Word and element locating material

————————

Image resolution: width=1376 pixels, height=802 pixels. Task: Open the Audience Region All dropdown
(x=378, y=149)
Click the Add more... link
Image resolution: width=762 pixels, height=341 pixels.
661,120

————————

▶ _TASK GOAL_: Format each line of the material as a JSON list of strings, one string per line, leaving out blank lines.

▶ _ANSWER_:
[
  "Image resolution: width=1376 pixels, height=802 pixels. Task: Open the Audience Region All dropdown",
  "(x=378, y=149)",
  "Click the Add more... link",
  "Image resolution: width=762 pixels, height=341 pixels.",
  "661,120"
]